* [Directive]: In the data from the line with "This screenshot has height=650, width=1200." to the line with "I want to click on watermark-text: by", replace "Find the location of" with "Locate" and write out only those lines, leaving everything else unchanged.

Collected data
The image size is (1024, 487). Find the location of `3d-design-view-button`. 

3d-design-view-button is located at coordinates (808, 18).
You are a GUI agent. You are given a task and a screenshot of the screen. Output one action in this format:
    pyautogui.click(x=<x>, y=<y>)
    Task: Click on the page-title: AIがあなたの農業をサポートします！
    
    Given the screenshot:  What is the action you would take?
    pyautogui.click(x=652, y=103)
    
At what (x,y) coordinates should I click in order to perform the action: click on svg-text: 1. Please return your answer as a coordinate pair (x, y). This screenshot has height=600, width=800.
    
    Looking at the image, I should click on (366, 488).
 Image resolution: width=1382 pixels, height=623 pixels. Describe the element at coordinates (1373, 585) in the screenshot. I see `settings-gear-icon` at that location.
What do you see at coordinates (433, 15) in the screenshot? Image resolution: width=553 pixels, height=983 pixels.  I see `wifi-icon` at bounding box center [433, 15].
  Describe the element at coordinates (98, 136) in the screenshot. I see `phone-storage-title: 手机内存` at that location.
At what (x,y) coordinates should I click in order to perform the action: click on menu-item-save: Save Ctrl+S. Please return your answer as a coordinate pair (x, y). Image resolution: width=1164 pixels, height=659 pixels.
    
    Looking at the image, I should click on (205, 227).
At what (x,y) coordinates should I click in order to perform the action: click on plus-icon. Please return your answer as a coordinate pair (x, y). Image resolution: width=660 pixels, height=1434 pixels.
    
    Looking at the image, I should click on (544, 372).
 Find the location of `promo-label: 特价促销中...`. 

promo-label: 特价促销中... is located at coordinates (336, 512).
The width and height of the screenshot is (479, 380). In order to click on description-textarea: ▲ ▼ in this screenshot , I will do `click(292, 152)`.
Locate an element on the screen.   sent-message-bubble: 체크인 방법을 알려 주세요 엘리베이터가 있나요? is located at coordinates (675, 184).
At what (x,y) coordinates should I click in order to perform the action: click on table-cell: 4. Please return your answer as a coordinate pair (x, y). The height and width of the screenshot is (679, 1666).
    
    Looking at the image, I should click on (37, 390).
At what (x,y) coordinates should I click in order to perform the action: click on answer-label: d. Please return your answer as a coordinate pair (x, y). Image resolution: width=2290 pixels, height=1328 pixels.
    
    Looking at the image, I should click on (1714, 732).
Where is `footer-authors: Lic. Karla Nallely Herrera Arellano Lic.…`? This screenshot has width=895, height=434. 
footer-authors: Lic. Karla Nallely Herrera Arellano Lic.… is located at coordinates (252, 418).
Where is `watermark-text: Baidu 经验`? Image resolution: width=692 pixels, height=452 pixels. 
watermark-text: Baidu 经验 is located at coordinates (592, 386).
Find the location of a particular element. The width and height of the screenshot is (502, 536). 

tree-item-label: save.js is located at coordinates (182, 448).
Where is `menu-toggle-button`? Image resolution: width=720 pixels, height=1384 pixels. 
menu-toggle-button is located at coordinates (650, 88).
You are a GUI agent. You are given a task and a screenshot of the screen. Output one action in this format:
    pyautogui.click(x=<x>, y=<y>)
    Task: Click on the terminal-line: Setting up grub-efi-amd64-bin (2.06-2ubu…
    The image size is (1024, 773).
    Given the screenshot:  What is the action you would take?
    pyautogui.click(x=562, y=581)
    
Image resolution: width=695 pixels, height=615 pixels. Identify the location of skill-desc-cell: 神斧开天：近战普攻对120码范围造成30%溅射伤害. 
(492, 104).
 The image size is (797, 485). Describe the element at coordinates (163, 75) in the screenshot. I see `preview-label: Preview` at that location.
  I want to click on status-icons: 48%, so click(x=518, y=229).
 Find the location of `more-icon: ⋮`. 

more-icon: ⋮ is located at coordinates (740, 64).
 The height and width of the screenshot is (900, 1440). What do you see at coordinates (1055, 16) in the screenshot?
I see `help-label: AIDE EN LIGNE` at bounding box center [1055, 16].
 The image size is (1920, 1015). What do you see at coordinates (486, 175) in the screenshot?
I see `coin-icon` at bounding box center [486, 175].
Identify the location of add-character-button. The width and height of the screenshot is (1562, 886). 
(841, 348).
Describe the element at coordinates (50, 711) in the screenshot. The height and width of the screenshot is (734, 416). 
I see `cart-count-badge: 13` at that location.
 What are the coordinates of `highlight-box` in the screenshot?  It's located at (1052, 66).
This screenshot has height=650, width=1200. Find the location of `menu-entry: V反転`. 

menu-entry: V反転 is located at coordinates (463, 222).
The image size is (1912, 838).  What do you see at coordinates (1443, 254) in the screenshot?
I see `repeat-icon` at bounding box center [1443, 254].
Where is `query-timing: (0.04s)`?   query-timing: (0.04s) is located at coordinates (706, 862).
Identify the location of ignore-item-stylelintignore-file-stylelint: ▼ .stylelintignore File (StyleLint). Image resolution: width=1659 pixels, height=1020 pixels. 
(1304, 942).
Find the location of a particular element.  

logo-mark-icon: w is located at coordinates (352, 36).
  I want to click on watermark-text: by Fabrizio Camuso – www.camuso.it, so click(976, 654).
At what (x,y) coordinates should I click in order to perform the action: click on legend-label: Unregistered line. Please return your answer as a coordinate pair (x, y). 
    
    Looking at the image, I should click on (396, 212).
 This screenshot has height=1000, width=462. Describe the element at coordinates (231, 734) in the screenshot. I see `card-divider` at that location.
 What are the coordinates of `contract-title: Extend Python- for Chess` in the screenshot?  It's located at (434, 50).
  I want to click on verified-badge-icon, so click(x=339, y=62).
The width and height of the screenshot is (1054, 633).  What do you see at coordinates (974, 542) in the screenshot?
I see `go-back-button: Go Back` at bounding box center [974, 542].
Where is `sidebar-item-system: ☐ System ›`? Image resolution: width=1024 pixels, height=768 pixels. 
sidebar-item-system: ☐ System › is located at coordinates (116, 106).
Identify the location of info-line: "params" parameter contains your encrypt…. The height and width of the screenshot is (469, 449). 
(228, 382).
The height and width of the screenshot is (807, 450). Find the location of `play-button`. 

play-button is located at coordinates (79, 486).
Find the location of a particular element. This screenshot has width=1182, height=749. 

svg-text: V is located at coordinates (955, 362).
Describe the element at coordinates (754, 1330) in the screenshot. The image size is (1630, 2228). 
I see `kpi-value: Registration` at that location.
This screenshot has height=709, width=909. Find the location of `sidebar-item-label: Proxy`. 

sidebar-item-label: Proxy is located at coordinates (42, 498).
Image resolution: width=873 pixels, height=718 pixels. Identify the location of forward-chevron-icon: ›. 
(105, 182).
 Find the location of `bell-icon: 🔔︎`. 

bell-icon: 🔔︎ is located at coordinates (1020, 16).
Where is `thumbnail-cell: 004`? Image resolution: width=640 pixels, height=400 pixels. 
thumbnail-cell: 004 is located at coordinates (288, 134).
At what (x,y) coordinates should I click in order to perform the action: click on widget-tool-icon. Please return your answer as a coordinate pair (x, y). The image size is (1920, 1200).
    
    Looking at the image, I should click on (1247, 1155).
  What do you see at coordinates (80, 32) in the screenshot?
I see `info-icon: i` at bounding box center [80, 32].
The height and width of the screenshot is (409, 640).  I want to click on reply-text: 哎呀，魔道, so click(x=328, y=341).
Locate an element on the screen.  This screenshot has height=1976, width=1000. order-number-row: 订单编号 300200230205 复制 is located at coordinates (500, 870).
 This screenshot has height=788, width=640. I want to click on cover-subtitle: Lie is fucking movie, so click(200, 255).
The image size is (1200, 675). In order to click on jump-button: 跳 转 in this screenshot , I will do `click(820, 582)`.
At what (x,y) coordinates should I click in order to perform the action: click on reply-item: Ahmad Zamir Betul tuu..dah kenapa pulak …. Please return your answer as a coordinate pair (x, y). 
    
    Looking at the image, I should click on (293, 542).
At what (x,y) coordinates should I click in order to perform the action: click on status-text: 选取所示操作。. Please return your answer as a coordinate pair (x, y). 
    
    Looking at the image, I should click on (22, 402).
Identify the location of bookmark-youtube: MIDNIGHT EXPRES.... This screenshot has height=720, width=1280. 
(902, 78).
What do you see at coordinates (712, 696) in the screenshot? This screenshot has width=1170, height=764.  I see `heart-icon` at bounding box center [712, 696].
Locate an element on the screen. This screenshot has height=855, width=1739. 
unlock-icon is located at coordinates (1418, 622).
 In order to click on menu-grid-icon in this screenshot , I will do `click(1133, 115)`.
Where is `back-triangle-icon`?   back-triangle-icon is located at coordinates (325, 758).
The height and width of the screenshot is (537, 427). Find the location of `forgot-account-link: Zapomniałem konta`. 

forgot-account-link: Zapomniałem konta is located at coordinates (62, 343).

* [Reply to the exercise]:
This screenshot has height=650, width=1200. Locate `menu-entry: V反転`. 

menu-entry: V反転 is located at coordinates (463, 222).
The image size is (1912, 838).  What do you see at coordinates (1443, 254) in the screenshot?
I see `repeat-icon` at bounding box center [1443, 254].
Where is `query-timing: (0.04s)`?   query-timing: (0.04s) is located at coordinates (706, 862).
Identify the location of ignore-item-stylelintignore-file-stylelint: ▼ .stylelintignore File (StyleLint). Image resolution: width=1659 pixels, height=1020 pixels. 
(1304, 942).
Locate a particular element.  

logo-mark-icon: w is located at coordinates (352, 36).
  I want to click on watermark-text: by Fabrizio Camuso – www.camuso.it, so click(976, 654).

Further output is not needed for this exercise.